> [ASSIGNED TASK]
Give the number of lines below that contain the word "computer", and nothing else.

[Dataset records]
Content starts
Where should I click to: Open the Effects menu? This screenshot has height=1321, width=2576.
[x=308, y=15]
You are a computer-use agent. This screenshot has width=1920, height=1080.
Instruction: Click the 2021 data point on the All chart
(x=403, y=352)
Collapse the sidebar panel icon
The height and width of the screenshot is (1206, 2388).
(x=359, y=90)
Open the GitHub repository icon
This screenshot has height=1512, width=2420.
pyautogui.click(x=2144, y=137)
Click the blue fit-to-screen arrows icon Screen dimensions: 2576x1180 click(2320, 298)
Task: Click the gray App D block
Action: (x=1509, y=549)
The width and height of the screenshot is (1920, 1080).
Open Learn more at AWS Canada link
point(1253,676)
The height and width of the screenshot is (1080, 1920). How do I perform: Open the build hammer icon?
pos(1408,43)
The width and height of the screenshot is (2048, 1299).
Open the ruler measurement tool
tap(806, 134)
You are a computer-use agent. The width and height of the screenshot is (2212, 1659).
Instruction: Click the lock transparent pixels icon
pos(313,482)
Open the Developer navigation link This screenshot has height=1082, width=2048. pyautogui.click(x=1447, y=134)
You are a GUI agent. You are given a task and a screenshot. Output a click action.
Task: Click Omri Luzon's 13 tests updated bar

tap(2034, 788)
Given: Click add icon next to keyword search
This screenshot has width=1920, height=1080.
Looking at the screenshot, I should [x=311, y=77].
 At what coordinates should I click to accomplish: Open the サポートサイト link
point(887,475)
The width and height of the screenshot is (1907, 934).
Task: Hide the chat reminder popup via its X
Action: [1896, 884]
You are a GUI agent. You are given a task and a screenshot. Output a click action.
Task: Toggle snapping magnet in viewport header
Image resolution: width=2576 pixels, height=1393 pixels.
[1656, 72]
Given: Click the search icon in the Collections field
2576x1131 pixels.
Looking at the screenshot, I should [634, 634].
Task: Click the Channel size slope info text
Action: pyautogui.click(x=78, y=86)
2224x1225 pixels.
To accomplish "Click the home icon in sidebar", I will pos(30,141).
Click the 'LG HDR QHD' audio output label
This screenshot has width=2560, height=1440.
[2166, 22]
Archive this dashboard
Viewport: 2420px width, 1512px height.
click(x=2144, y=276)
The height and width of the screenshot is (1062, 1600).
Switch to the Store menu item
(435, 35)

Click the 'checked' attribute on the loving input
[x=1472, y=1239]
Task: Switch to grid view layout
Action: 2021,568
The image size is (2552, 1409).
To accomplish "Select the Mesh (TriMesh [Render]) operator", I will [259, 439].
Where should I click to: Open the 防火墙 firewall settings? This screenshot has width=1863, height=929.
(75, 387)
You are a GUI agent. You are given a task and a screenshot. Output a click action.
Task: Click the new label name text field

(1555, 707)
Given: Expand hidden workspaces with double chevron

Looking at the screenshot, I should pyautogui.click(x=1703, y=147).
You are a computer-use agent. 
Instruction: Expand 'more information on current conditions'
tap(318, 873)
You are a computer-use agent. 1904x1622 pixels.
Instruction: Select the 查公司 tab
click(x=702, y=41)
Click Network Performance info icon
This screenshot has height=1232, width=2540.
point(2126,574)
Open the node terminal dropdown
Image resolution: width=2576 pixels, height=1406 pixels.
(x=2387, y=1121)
Content ends
> [ANSWER TO THE EXERCISE]
4